Aside from general concerns about the mod_rewrite requirements (mod_rewrite is definitely error prone in general, has unexpected behavior between configuration scopes, and many people are wise to avoid it), I still had problems with the earlier recipe and avoiding having to put the error page under DocumentRoot of every vhost.  I'll have to play with this further to sort out any errors on my part vs. real limitations.

>Did you mean *non-*SNI clients? I can't follow you here otherwise.

Yes, of course :)
Comment 9 Jeff Trawick 2014-07-12 15:36:11 UTC
>>The primary purpose of SNI is allowing to present the proper certificate, not >>enforcing access control, IMO.

>I think that's a perverse way of describe the desire to lock out non-SNI clients >when relying on SNI to select the proper certificate.

I just realized that I didn't understand the big picture from your perspective, which I think is:

Because there is no security-based reason to reject clients that don't support SNI even if you are relying on name (SNI)-based SSL virtual hosts, then having mod_ssl return FORBIDDEN (or any HTTP error) for this situation makes no sense, and any solution should be outside of mod_ssl to the extent possible.

Is that correct?
Comment 10 Kaspar Brand 2014-07-16 05:44:43 UTC
(In reply to Jeff Trawick from comment #9)
> I just realized that I didn't understand the big picture from your
> perspective, which I think is:
> 
> Because there is no security-based reason to reject clients that don't
> support SNI even if you are relying on name (SNI)-based SSL virtual hosts,
> then having mod_ssl return FORBIDDEN (or any HTTP error) for this situation
> makes no sense,

Not necessarily, but I think (only) relying on the presence of a suitable SNI extension in a ClientHello for deciding whether a client is allowed to "reach" a certain vhost is too coarse.
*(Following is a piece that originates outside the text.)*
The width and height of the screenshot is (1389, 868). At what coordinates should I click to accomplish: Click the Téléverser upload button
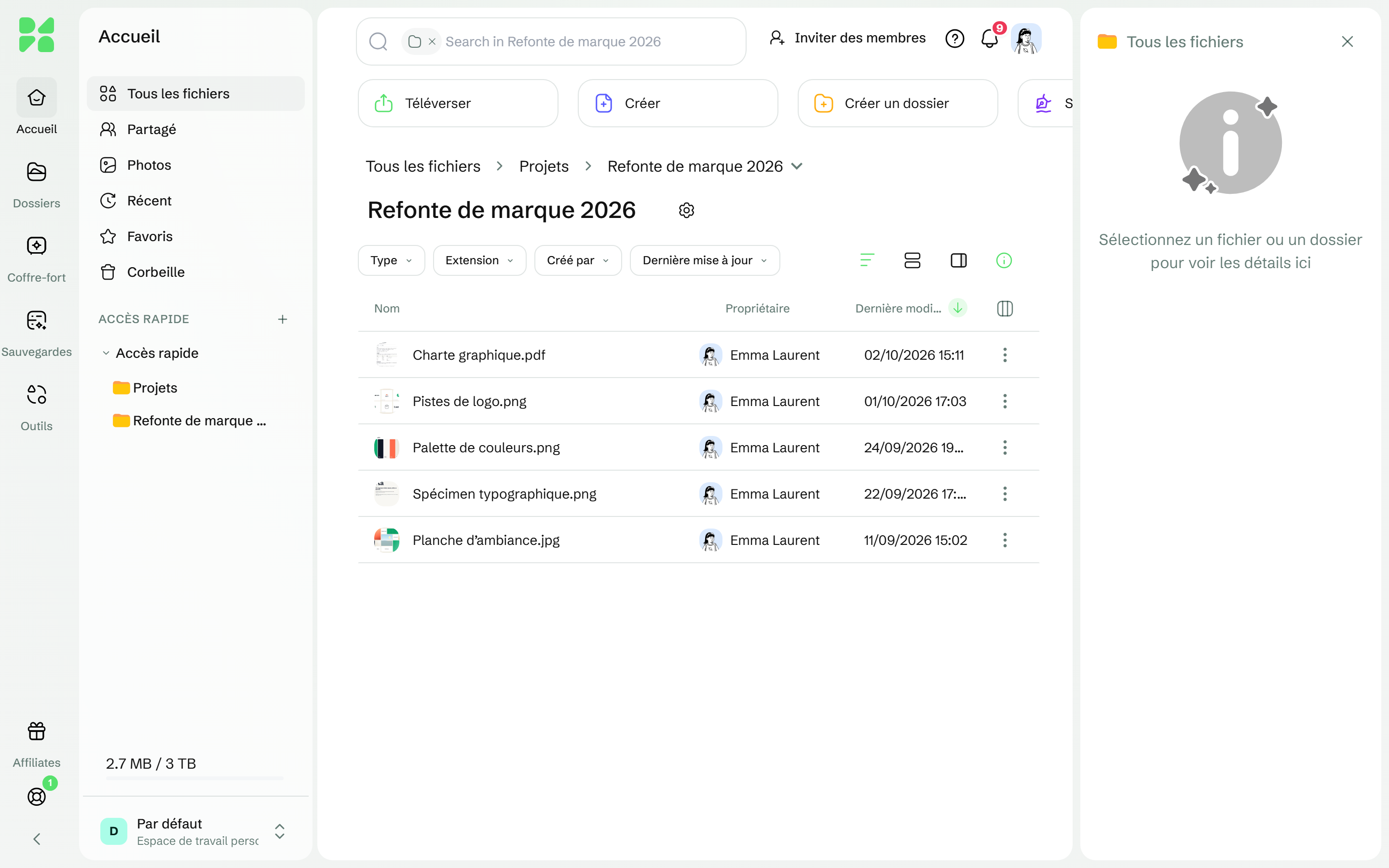click(x=458, y=103)
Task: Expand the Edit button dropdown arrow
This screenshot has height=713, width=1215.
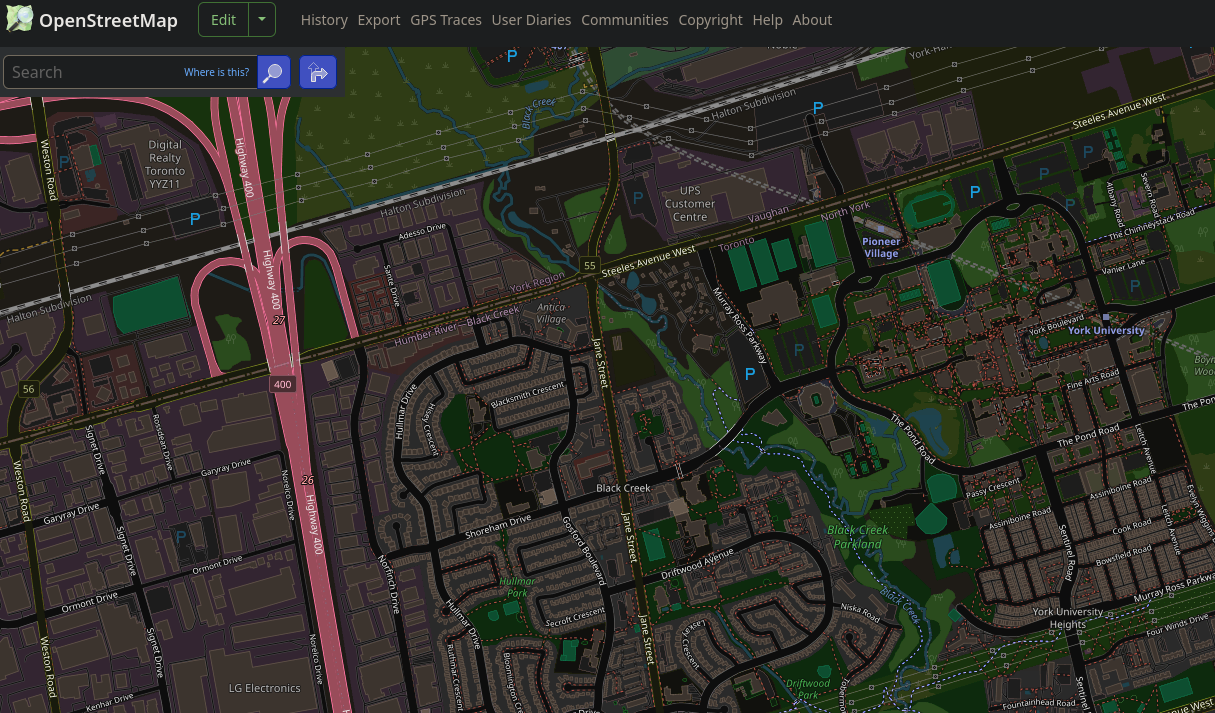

The assumption that configuring a more restrictive setting like SSLCipherSuite or SSLProtocol for a non-default vhost is automatically enforced when SNI is in place isn't really true, unfortunately. In ssl_callback_ServerNameIndication()/ssl_find_vhost(), we try to "fix" some things, but essentially, OpenSSL's SSL_set_SSL_CTX() implementation is too slim, IMO - see https://rt.openssl.org/Ticket/Display.html?user=guest&pass=guest&id=3183 (and https://issues.apache.org/bugzilla/show_bug.cgi?id=55707 for its implications on mod_ssl).

> and any solution should be outside of mod_ssl to the extent possible.

I think it's much more safe if SSL-related access restrictions are spelled out explicitly in the config, by means of "Require" directives (or "SSLRequire" in earlier httpd versions). E.g.:

<RequireAll>
  Require expr -n %{SSL_TLS_SNI}
  Require expr %{SSL_PROTOCOL} in { "TLSv1.1", "TLSv1.2" }
  Require expr %{SSL_CIPHER_USEKEYSIZE} ge 128
</RequireAll>

... rather than having a single "SSLStrictSNIVHostCheck" flag. Returning 403 is fine in this case, as is an appropriate ErrorDocument. But adding a per-module and per-feature error handling directive ("SSLStrictSNIErrorDocument") feels like the wrong approach to me.